八、响应式Redis：Spring Data Redis Reactive

package com.laozhang.ai.service;

import lombok.RequiredArgsConstructor;
import lombok.extern.slf4j.Slf4j;
import org.springframework.data.redis.core.ReactiveStringRedisTemplate;
import org.springframework.stereotype.Service;
import reactor.core.publisher.Mono;

import java.time.Duration;

/**
 * 响应式Redis服务
 * 用于AI应用的缓存、限流、会话管理
 */
@Service
@Slf4j
@RequiredArgsConstructor
public class ReactiveRedisService {

    private final ReactiveStringRedisTemplate redisTemplate;

    /**
     * 响应式缓存获取
     */
    public Mono<String> getCache(String key) {
        return redisTemplate.opsForValue().get(key)
                .doOnNext(v -> log.debug("[REDIS] Cache HIT: key={}", key))
                .doOnEmpty(() -> log.debug("[REDIS] Cache MISS: key={}", key));
    }

    /**
     * 响应式缓存写入
     */
    public Mono<Boolean> setCache(String key, String value, Duration ttl) {
        return redisTemplate.opsForValue().set(key, value, ttl)
                .doOnSuccess(result -> log.debug(
                    "[REDIS] Cache SET: key={}, ttl={}", key, ttl));
    }

    /**
     * 响应式限流（基于Redis计数器）
     */
    public Mono<Boolean> checkRateLimit(String userId, int maxPerSecond) {
        String key = "ai:ratelimit:" + userId + ":" +
                     System.currentTimeMillis() / 1000;

        return redisTemplate.opsForValue()
                .increment(key)
                .flatMap(count -> {
                    if (count == 1) {
                        // 第一次，设置1秒过期
                        return redisTemplate.expire(key, Duration.ofSeconds(2))
                                .thenReturn(count);
                    }
                    return Mono.just(count);
                })
                .map(count -> count <= maxPerSecond);
    }

    /**
     * 缓存穿透保护：先查缓存，缓存miss时调用supplier并缓存结果
     */
    public Mono<String> getOrLoad(String cacheKey, Duration ttl,
                                   java.util.function.Supplier<Mono<String>> loader) {
        return getCache(cacheKey)

+ + + + + + +

=== 任务说明 ===
请从关于响应式Redis的文本中，将自“private final ReactiveStringRedisTemplate”起、一直到“return redisTemplate.opsForValue().get(key)”为止的全部内容原样摘录出来。

=== 数据行列表 ===
+ + + + + + +

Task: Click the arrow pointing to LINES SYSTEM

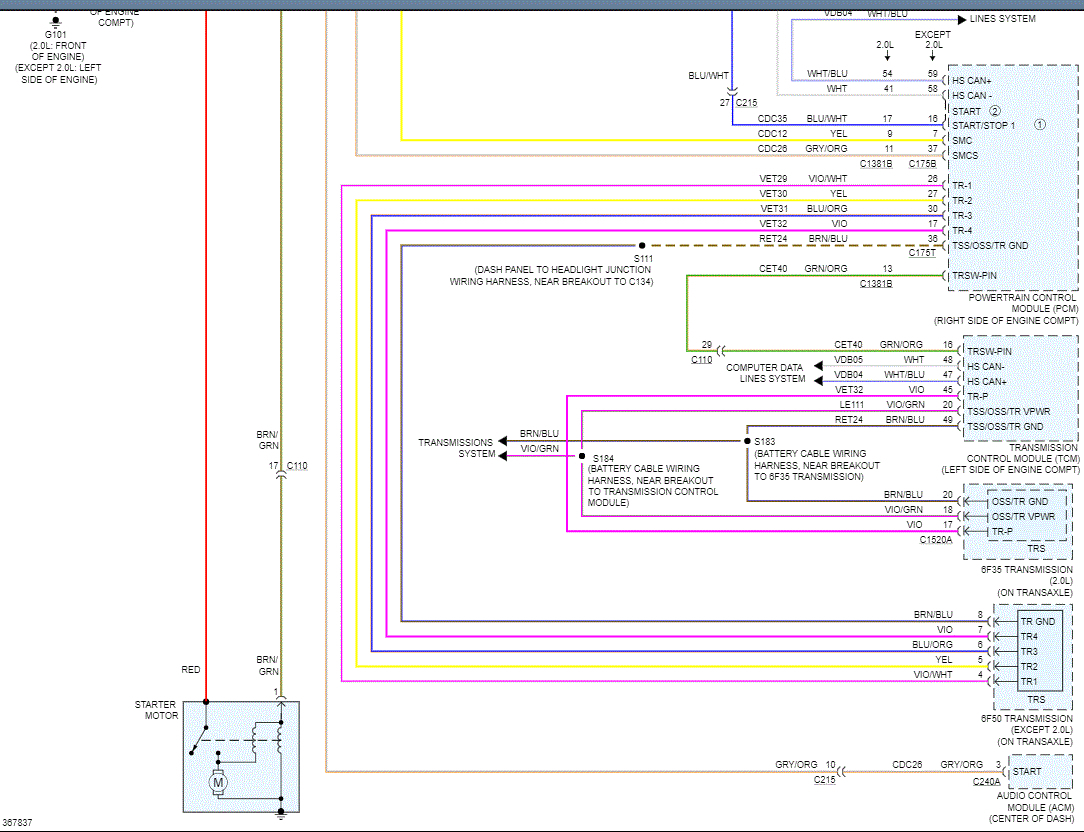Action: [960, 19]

+ + + + + + +

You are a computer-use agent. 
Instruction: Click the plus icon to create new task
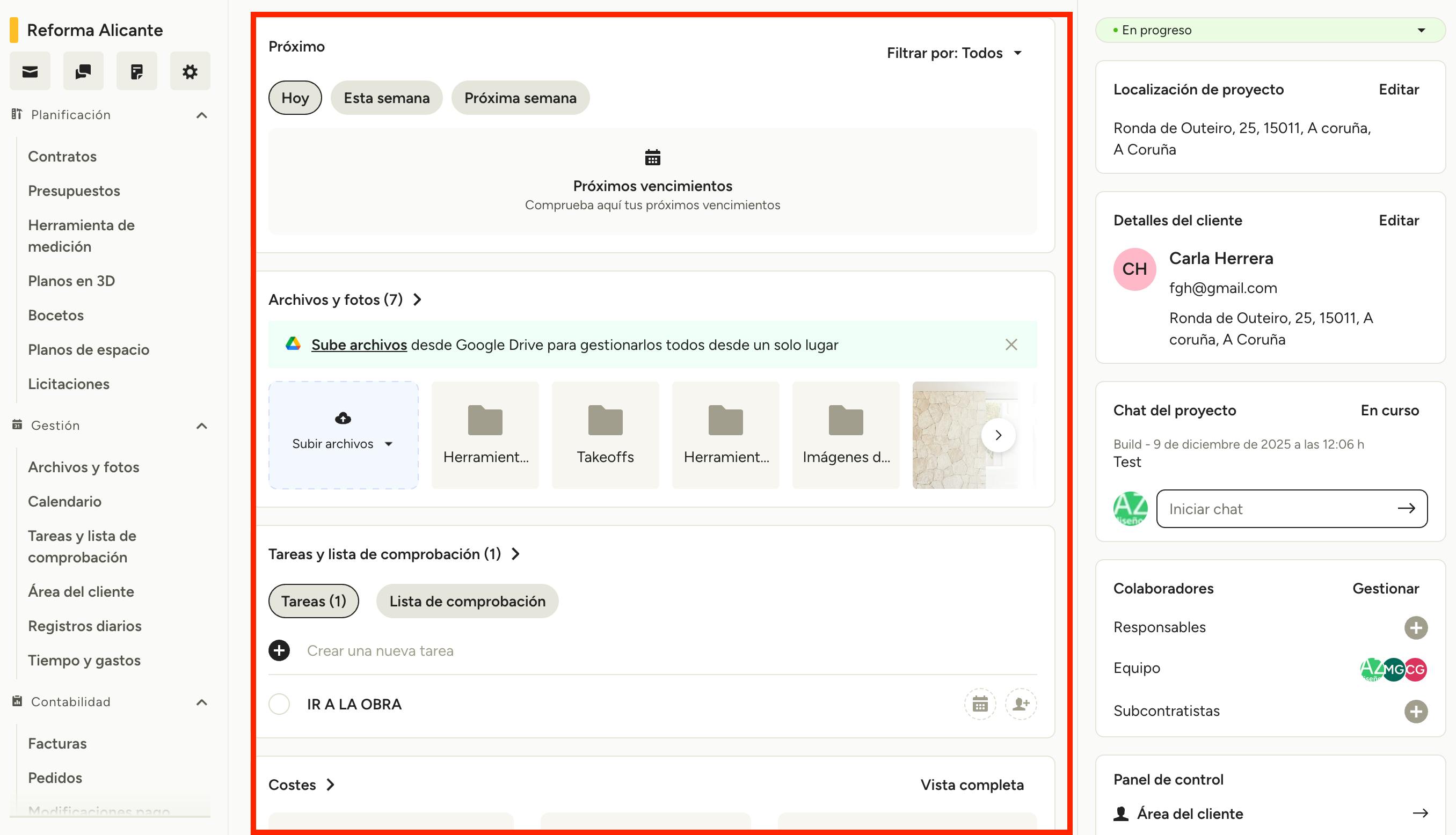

+ + + + + + +

=== 任务结果 ===
private final ReactiveStringRedisTemplate redisTemplate;

    /**
     * 响应式缓存获取
     */
    public Mono<String> getCache(String key) {
        return redisTemplate.opsForValue().get(key)